Note that the current set-up only works for Gender, however, we need to iterative over it a bit.

from disaggregators import Disaggregator

text = ["She, the woman, went to the park."]

disaggregator = Disaggregator("gender", language="en_core_web_md")

doc = disaggregator(text[0])
print(doc.spans["sc"])
print(doc.cats)
docs = disaggregator.pipe(text)

new features:

things to consider:

NimaBoscarino commented 1 year ago

Awesome, thank you so much for this! Jotting a couple thoughts down here:

I have some more thoughts which I'll write up soon – thanks again for doing this!!! 🤗

davidberenstein1957 commented 1 year ago

Hi, thanks for the input! I will re-write the code a bit during this week.

Since not all DisaggregationModules will be built with spaCy, I think it would make sense to make something like a SpacyDisaggregationModule that subclasses DisaggregationModule, to encapsulate the spaCy-specific API, and that could make the Gender disaggregator simpler.

I assumed that we also wanted to optimize for speed, and reducing the dependency overhead so I opted for using spacy as a default tokenizer and pre-processor (not having to do this for each document for each potential module). For now, I will assume that flexibility and adaptability go over speed and efficiency.

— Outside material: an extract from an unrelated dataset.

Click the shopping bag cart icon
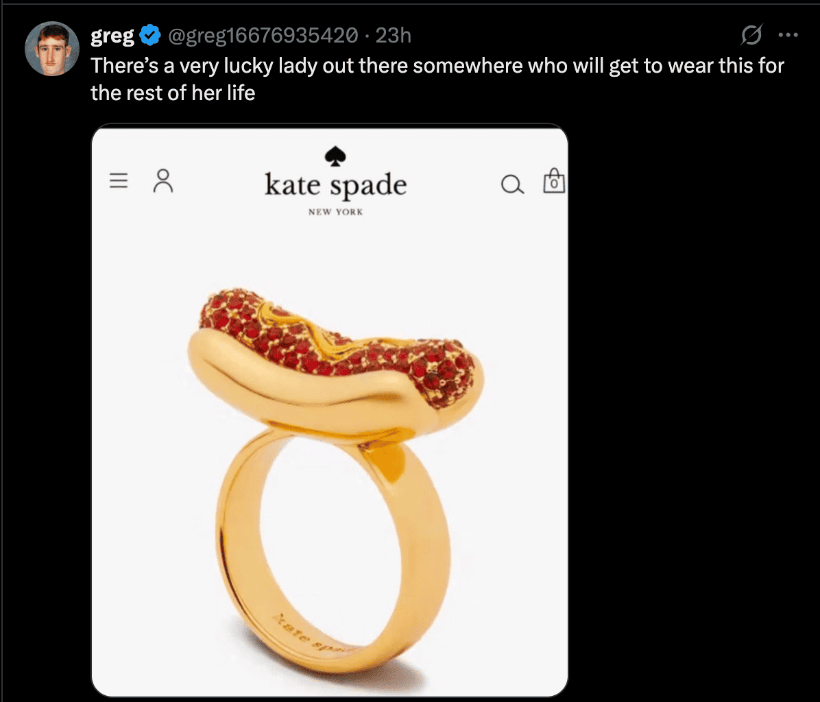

The language param should probably live inside of the DisaggregationModuleConfig (or even something like SpacyDisaggregationModuleConfig), and should ideally not be passed through the DisaggregationModuleFactory's create_module, since it wouldn't be relevant for non-spaCy disaggregators.

I wanted to re-use this language param whenever possible while still allowing for using custom language configs per module.

What does sc stand for?

This is a spacy specific thing for handling overlapping spans, which enables direct visualization with display.

To keep the output for each disaggregator simple + easy to work with, IMO all modules should return something in the form of a dict with keys of : True/False. So for additional contextual info (e.g doc.spans["sc"]) I think it would be good to have that as a secondary return value, e.g. maybe SpacyDisaggregationModules can return a Tuple with something like: ResultDict, ResultContext.

I agree with this. However, I limited the generalizability due to wanting to wrap the modules within the spaCy eco-system, but as mentioned I will re-factor the code to allow for more flexibility.